Fulda (as) – Straffrei einen Joint rauchen, das dürfen Menschen über 18 Jahren seit dem 1. April 2024 in Deutschland. Die Debatte rund um die Sinnhaftigkeit der Cannabis-Teillegalisierung wird auch ein Jahr später noch geführt. Wie die Pressestelle des Polizeipräsidiums Osthessen mitteilt, sei eine Erleichterung für die Polizeiarbeit nicht feststellbar. Der Aufwand sei teilweise eher gestiegen.

Symbolfoto: pixabay

Das Polizeipräsidium Osthessen hat in 2024 insgesamt 64 Verstöße gegen das sogenannte Konsum-Cannabis-Gesetz festgestellt, erläutert Patrick Bug, stellvertretender Leiter der Pressestelle des Polizeipräsidiums Osthessen und Polizeihauptkommissar. Hiervon konnten 61 Fälle aufgeklärt werden. Die Zahl der Verstöße vom Konsum-Cannabis-Gesetz und dem Betäubungsmittelgesetz beläuft sich in Osthessen auf 595 Fälle, von denen 419 aufgeklärt wurden. „Mit der Teillegalisierung von Cannabis stellen wir hessenweit im Vergleich zum Vorjahr 2023 (16.252 Fälle) eine Abnahme der Fallzahlen in Höhe von rund 52 Prozent im Bereich der Cannabis-Verstöße nach dem Betäubungsmittelgesetz (BtmG) und Konsumcannabisgesetz (KCanG) fest“, führt Bug weiter aus. Demgegenüber ständen Zuwächse durch andere berauschende Mittel, sodass in der Gesamtbilanz der Rauschgiftdelikte nach BtmG eine Abnahme der Fälle um rund 35 Prozent festgestellt werden können.

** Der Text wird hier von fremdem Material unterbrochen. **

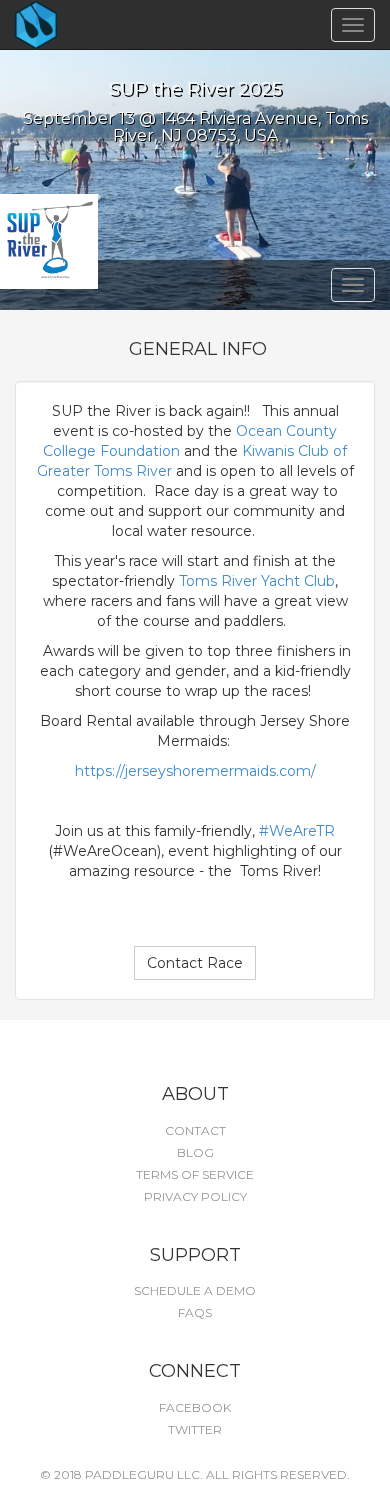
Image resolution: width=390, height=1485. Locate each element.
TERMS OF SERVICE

Grundsätzlich habe die Teillegalisierung zu mehr Aufwand für die Polizei geführt, macht der stellvertretende Leiter der Pressestelle deutlich: „Die Neuerungen führen zu einem erheblichen Kontrollaufwand und zu zahlreichen neuen Streitfragen. Viele Fragestellungen sind noch nicht abschließend geregelt, teilweise steht die höchstrichterliche Rechtsprechung noch aus.“ Eine Zeitersparnis könne gegebenenfalls bei den Fachdienststellen zur Bekämpfung von Rauschgiftkriminalität entstehen. Diese möglichen Zeitersparnisse würden aber nicht ausreichen, um den illegalen „Straßenverkauf“ von Cannabis wirksam zu bekämpfen, schildert Bug: „Durch die erlaubnisfreie Mitführung von 25 Gramm Cannabis muss der gerichtsverwertbare Nachweis des Handels mit wesentlich umfangreicheren polizeilichen Maßnahmen durchgeführt werden. Eine Erleichterung ist aktuell nicht feststellbar.“

Im Zuge der Teillegalisierung des Cannabiskonsums am 1. April 2024 traten am 22. August wesentliche straßenverkehrsrechtliche Änderungen in Kraft, berichtet der Polizeihauptkommissar. Für Fahrzeugführende im Straßenverkehr gelte seither ein Grenzwert von 3,5 ng/ml Tetrahydrocannabinol (THC) im Blutserum zur Verwirklichung einer Ordnungswidrigkeit gemäß Paragraf 24a Straßenverkehrsgesetz (StVG), ebenso wie ein absolutes Alkoholverbot für Cannabiskonsumenten mit 3,5 ng/ml oder mehr THC im Blutserum. Für Fahranfängerinnen und Fahranfänger gelte allgemein ein Cannabisverbot, außer sie nehmen Cannabis als für einen konkreten Krankheitsfall verschriebenes Arzneimittel ein.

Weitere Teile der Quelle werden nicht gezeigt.